Again, I think you are 1. taking this too seriously, and 2. missing the point.
1. too many parts. "Fewer moving parts" in engineering is an axiom that goes back centuries. Applied to Newtonian physics, each moving part in a system exuals a loss of energy. Applied to manufacturing, it means that the cost of production and maintenance is lower, and less machinery is needed to build the item. Applied to usage, less moving parts means less wear, less breaking points, and smoother operation. Applied artistically, it is the beauty of simplicity. Applied to consumption, fewer parts means greater efficiency.
This is not opinion, it is scientific fact.
How many parts are acceptable? The minimum needed to create a desired action. What is unacceptable? Making a process more complicated than necessary. Care to argue and I would be happy to point you to about six centuries of documents relating to science and engineering.

□ □ □ □ □

GOALS:
1. According to the passage on moving parts, how many parts are acceptable?
2. From the passage on moving parts, quote the stretch from "How many parts" through "science and engineering.".
The records play no part in this work.

SUPPLIED MATERIAL:
□ □ □ □ □

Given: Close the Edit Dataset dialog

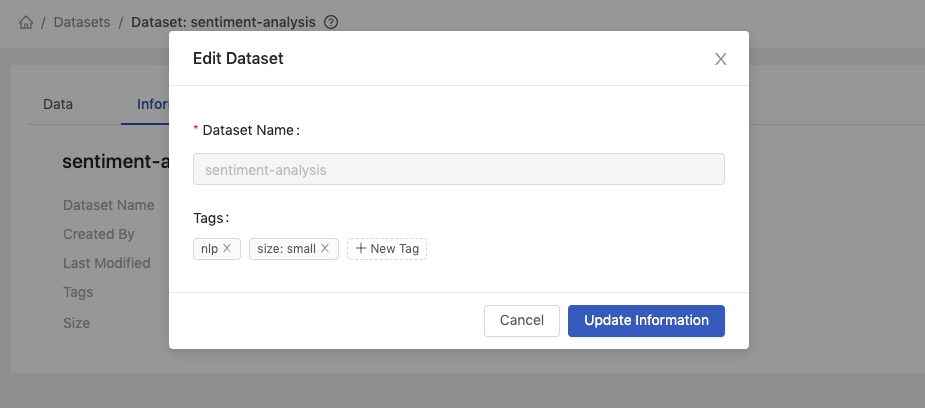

□ □ □ □ □

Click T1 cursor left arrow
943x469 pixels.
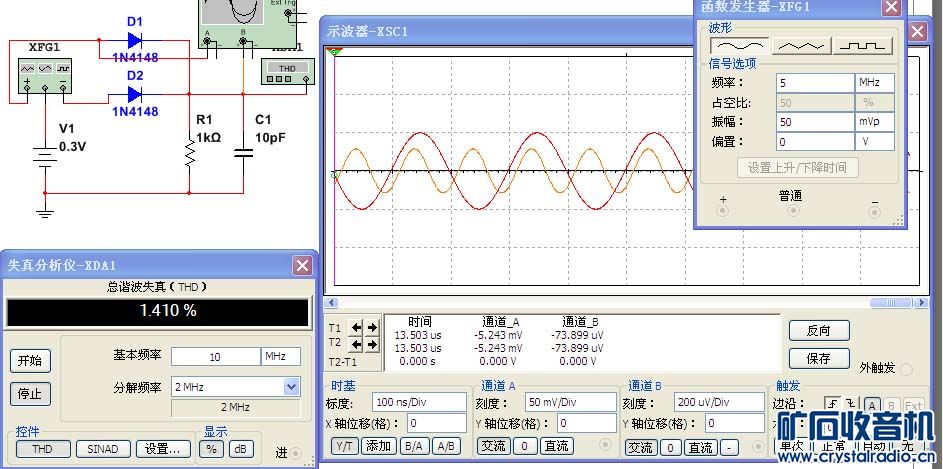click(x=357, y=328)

□ □ □ □ □

FINAL ANSWERS:
1. The minimum needed to create a desired action.

2.
How many parts are acceptable? The minimum needed to create a desired action. What is unacceptable? Making a process more complicated than necessary. Care to argue and I would be happy to point you to about six centuries of documents relating to science and engineering.